### Exercise task
Return every line from the first one through the line containing "point(943,535)", inclusive, copied verbatim with nothing added.

### Items

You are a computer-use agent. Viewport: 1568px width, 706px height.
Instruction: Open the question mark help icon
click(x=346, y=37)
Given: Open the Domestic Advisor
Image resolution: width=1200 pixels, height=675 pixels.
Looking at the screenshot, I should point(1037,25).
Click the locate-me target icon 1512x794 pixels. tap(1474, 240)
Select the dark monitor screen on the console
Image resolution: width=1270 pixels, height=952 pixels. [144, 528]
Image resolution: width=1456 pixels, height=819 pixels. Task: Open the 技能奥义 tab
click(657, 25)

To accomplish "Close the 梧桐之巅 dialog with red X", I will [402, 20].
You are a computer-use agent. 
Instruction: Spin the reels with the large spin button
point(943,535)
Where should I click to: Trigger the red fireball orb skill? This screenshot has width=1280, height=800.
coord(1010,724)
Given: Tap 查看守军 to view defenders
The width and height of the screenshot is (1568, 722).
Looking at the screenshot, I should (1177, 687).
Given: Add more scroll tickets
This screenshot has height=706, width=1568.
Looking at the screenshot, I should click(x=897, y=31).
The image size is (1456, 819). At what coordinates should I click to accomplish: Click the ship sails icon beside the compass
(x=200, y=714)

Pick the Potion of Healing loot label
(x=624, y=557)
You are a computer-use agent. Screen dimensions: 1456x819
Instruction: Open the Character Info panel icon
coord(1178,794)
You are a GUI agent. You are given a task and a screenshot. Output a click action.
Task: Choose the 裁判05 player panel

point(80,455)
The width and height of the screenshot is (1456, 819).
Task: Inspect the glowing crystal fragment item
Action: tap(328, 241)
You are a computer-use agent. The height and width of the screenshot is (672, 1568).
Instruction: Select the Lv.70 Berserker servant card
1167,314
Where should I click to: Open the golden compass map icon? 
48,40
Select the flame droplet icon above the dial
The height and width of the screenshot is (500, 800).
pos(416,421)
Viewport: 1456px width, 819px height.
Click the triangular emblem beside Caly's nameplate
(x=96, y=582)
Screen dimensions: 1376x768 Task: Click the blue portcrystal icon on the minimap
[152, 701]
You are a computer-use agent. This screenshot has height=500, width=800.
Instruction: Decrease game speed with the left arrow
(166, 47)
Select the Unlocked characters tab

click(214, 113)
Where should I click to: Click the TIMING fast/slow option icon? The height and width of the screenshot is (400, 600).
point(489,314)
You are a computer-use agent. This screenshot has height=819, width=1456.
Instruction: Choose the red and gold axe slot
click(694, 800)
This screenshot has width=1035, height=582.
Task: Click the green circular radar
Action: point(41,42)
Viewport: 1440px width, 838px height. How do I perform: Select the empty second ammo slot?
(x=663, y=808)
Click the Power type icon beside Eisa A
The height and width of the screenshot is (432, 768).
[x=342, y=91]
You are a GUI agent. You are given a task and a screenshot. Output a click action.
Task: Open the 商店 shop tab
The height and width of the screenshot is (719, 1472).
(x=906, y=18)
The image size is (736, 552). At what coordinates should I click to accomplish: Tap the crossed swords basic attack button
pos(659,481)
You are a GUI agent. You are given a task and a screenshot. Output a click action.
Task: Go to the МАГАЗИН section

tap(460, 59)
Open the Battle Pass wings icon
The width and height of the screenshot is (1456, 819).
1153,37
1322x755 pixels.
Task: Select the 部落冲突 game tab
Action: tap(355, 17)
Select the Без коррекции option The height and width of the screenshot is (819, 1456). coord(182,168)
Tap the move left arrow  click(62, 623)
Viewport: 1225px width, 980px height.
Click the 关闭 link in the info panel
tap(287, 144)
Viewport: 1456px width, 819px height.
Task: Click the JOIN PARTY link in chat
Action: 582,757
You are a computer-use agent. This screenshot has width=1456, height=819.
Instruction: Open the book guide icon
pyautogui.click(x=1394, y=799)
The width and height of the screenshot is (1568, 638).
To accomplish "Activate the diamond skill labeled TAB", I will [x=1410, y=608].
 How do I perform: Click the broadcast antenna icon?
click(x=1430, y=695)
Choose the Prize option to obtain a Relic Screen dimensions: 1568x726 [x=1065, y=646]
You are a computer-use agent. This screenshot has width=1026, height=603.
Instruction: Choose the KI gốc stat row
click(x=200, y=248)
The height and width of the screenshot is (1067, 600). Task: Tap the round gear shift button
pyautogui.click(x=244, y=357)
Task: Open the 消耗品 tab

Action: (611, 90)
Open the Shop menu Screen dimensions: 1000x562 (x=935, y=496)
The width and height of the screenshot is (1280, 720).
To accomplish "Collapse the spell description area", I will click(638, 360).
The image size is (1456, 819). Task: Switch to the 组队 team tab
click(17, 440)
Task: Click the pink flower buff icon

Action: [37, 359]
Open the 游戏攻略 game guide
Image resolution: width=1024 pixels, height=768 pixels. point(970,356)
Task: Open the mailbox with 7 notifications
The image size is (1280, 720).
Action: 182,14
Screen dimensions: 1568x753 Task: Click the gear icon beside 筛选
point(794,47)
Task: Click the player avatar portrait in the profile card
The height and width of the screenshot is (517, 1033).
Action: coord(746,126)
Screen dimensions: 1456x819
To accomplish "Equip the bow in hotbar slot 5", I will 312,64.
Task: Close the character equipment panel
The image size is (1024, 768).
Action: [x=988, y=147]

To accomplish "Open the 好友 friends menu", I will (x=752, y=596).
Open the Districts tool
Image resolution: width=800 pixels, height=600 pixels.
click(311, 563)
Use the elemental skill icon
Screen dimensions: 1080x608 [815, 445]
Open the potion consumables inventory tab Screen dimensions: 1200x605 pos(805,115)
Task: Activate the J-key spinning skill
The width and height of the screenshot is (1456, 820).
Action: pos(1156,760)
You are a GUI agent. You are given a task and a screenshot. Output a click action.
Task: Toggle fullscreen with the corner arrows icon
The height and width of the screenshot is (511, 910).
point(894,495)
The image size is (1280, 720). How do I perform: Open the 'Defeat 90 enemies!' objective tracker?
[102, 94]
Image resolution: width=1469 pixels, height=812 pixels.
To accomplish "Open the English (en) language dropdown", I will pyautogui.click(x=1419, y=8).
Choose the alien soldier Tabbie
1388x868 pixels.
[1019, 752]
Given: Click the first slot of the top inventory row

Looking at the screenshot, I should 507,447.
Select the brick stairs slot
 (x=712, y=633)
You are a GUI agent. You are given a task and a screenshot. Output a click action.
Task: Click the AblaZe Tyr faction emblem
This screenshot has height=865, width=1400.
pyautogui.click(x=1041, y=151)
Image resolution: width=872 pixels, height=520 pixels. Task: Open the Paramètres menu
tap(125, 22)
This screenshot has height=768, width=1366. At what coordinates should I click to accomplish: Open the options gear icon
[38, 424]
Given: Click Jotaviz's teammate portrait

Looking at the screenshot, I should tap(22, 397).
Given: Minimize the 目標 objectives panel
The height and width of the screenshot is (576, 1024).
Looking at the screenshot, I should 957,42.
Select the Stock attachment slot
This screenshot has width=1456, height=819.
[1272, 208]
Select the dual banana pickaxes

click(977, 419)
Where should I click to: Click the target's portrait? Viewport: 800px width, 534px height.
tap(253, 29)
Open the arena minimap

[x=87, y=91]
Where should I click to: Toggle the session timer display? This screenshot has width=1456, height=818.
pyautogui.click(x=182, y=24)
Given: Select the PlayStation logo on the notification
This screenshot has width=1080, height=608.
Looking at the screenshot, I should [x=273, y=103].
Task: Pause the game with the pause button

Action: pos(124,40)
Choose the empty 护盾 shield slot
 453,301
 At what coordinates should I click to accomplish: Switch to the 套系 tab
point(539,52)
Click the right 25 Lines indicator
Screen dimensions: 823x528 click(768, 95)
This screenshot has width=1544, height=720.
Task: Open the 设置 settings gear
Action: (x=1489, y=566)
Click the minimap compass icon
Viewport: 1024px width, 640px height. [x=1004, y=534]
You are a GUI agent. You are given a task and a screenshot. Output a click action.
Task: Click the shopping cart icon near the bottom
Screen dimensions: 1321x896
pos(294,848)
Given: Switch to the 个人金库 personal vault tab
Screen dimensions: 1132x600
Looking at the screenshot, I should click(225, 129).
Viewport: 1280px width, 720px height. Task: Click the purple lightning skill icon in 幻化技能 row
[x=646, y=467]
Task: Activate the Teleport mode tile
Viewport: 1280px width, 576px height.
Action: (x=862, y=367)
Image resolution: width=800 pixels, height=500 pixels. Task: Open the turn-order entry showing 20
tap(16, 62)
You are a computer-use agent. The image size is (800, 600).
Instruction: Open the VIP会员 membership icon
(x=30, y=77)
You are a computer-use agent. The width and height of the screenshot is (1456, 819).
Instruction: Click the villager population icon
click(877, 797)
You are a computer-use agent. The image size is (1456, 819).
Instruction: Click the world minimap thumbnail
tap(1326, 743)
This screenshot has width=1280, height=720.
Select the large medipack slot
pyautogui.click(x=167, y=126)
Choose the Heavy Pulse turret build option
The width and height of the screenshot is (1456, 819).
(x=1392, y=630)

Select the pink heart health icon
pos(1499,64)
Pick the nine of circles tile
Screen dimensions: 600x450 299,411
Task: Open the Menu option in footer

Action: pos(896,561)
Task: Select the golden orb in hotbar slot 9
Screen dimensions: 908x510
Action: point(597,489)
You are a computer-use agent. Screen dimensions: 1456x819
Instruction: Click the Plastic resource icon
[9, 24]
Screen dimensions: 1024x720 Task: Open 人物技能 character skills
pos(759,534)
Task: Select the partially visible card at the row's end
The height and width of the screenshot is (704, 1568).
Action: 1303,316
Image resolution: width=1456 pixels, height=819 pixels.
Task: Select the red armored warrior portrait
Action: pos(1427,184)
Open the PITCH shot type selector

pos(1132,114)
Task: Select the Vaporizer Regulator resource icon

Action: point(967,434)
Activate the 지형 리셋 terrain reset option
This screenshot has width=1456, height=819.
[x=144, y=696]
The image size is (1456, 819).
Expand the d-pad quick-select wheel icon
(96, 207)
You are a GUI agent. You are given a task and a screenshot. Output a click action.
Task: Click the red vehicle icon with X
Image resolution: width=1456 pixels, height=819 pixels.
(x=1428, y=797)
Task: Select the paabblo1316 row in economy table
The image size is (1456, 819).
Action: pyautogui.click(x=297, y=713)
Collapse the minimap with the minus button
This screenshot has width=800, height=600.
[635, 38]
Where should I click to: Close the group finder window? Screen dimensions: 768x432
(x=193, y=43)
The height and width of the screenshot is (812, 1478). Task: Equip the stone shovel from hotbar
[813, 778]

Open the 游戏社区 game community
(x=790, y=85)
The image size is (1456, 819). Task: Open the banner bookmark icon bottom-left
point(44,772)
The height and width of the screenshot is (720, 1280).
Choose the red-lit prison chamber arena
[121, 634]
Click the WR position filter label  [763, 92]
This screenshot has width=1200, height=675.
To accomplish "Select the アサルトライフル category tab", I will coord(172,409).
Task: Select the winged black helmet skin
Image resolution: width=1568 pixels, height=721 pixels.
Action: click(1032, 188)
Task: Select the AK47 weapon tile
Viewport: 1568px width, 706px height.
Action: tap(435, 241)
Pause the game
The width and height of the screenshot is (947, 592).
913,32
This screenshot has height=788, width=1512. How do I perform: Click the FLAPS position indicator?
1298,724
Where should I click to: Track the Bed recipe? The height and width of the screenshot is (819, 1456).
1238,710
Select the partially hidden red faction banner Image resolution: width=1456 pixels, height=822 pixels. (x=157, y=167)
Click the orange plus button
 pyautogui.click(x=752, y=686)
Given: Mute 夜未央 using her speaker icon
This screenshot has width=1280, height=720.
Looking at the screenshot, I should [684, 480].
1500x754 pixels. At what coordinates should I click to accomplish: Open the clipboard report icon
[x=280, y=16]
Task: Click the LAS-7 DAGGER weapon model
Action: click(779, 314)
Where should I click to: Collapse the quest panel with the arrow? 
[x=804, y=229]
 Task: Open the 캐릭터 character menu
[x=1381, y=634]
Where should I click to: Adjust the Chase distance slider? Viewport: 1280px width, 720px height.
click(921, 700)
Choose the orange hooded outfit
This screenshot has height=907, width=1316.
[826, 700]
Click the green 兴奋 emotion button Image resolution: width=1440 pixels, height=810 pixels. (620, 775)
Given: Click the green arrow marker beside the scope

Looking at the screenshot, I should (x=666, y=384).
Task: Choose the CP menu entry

### Written answer
You are a computer-use agent. Viewport: 1568px width, 706px height.
Instruction: Open the question mark help icon
click(x=346, y=37)
Given: Open the Domestic Advisor
Image resolution: width=1200 pixels, height=675 pixels.
Looking at the screenshot, I should point(1037,25).
Click the locate-me target icon 1512x794 pixels. tap(1474, 240)
Select the dark monitor screen on the console
Image resolution: width=1270 pixels, height=952 pixels. [144, 528]
Image resolution: width=1456 pixels, height=819 pixels. Task: Open the 技能奥义 tab
click(657, 25)

To accomplish "Close the 梧桐之巅 dialog with red X", I will [402, 20].
You are a computer-use agent. 
Instruction: Spin the reels with the large spin button
point(943,535)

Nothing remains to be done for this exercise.